不運にも勤め先を解雇され放り出された、没落した公爵令嬢クリスティナ。帰る家もなくどこに身を寄せようかと歩く道ばたで行き倒れたオーウェンと出逢う。なけなしの銅貨で食事を与えたクリスティナに感謝するオーウェンは彼女の事情を聞き自宅に招き入れた。そこは本に囲まれた世界! オーウェンはなんと小説家だった。読書好き同士で打ち解け、オーウェンの家政婦として働くことを提案されたクリスティナは好条件に快諾。しかしある日、執筆に行き詰まったオーウェンから突然の求婚! 童貞の彼には女性向け官能小説をイメージだけでは書けないのだった。身体目当てと思えないほど誠実に訴えかけられ、クリスティナは力になろうとするが!?

登場人物
クリスティナ
没落した公爵令嬢。勤め先を解雇され路頭に迷っていたところ、行き倒れたオーウェンと出逢う。
オーウェン
小説家。命の恩人であるクリスティナに、住み込みの家政婦として働くことを提案する。
試し読み

第一章 二人の出会い

 十八年の人生で、今日ほど身軽であったことはない。
 右手には銅貨が三枚。左手にはくたびれた鞄。
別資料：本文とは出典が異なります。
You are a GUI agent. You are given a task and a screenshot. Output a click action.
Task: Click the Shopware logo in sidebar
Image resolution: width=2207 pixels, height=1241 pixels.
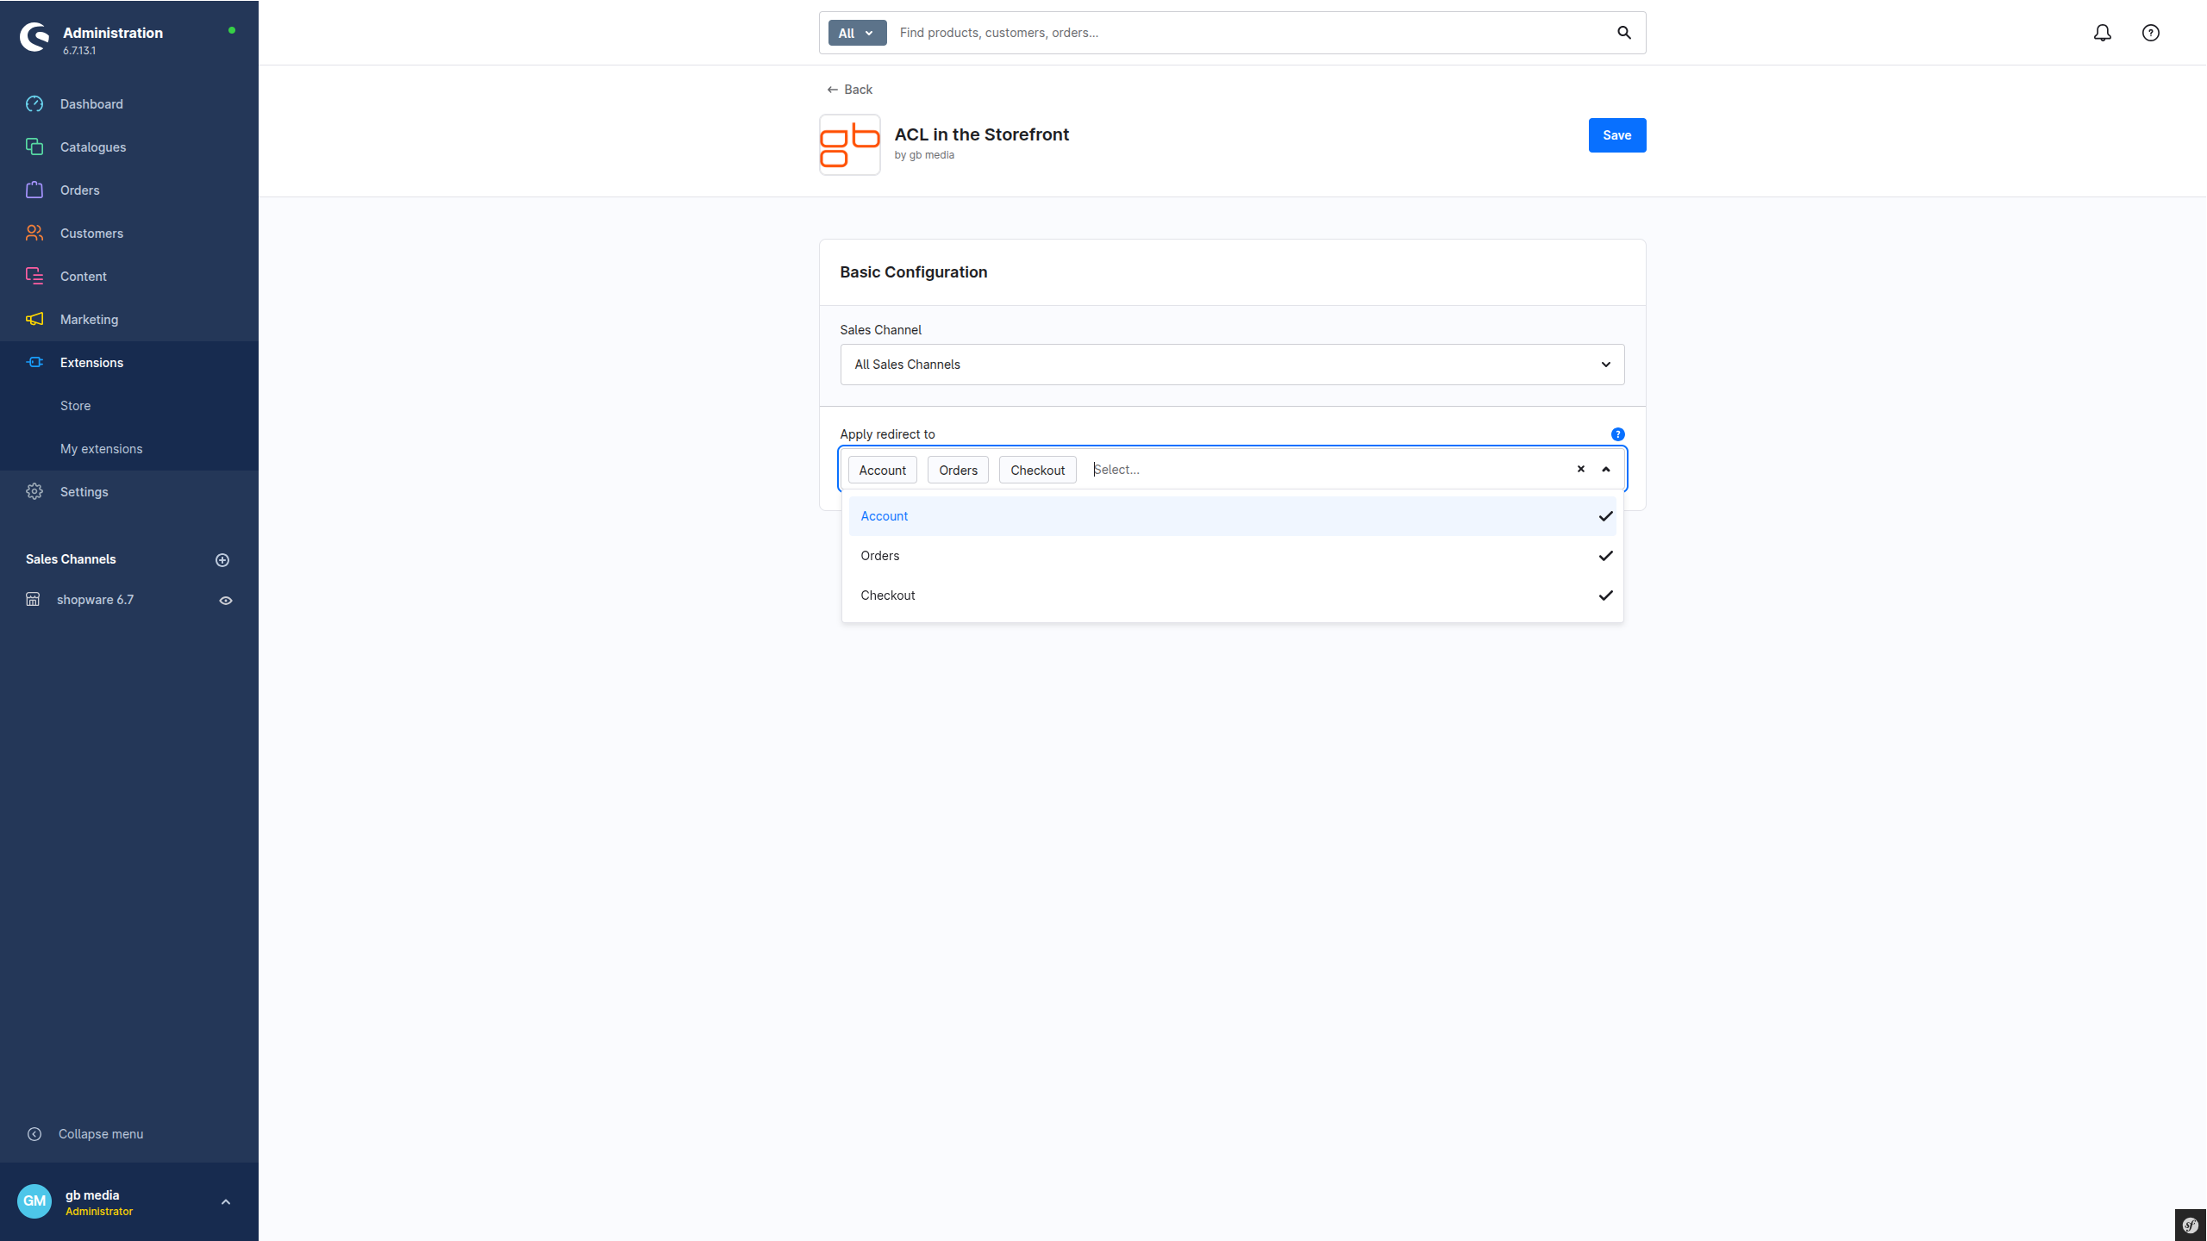coord(34,37)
その中身は古びた着替えと下着のみ。
 着ているワンピースはだいぶほつれが目立っているし、エプロンには洗濯しても落ちないであろうシミが、あちこちにこびりついている。
 ほかに持っているものと言えば、すっかり没落してしまったリンディン伯爵という家名くらい──
「惨めだわ」
 改めて考えてもそうとしか思えなくて、灰色の髪の彼女は「はぁ……」と特大のため息を落とした。
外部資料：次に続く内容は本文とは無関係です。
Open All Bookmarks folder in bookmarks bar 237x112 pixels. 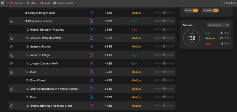pos(230,3)
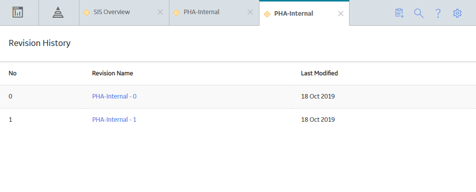
Task: Open the PHA-Internal - 0 revision link
Action: click(114, 97)
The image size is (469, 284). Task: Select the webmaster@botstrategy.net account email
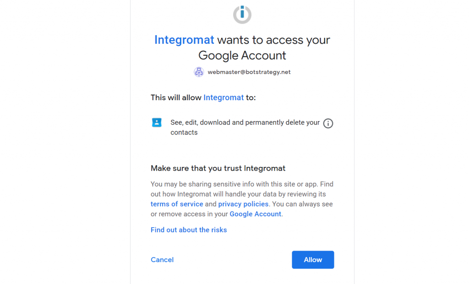pyautogui.click(x=249, y=72)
 時刻はそろそろ夕刻を迎えようという頃だ。本当なら今日の宿を決めたいところだが、銅貨三枚で泊まらせてもらえる宿屋があろうはずもない。
 とりあえず街外れの教会へ身を寄せようと考えているのだが、昼食抜きで、二つ向こうの街からずっと歩いてきたので、気力も体力も限界に迫っていた。
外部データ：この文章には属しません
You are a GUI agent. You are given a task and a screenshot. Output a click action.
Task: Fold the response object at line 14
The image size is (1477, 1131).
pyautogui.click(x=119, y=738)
「とはいえ、急がないと日が暮れるまでに目的地に到着できないわ」
 鞄をよいしょと抱え直して、少女はできる限り急ぎ足で街を歩いていく。
 長い棒を手にした男が街灯に火をつける横を抜けて、角を曲がっていくが──
「ふわぁっ!?」
 突如、大きな塊につまづいて、危うく顔面から石畳の道に飛び込みそうになった。
 弾みで右手が開き、握っていた銅貨が道の上を転がる。少女は犬のような動きで銅貨に飛びつき、ほーっと安堵の息をついた。
「よかったぁ……全財産を一瞬にしてなくすかと」
 そのとき、背後で「うっ……」という小さなうめき声がした。
 少女はびっくりして振り返る。そこには彼女がつまづいた塊があったのだが、大きな岩かと思ったそれは、うつ伏せに倒れた人間だった。
(い、行き倒れ?)
 彼女は大慌てで飛び退く。もしや自分が蹴っ飛ばしたことで不興を買ってしまったのかとビクビクするが──
「……み……みず……」
「水?」
「水……くれないか、あと、たべもの……」
 ぼそぼそと囁く行き倒れは、どうやらそうとうお腹がすいている様子だ。
 少女は思わず周囲を見やる。二人の周辺には行き交うひとがチラチラ見えたが、皆二人のことなど眼中になしという感じで、ものの見事に通り過ぎていく。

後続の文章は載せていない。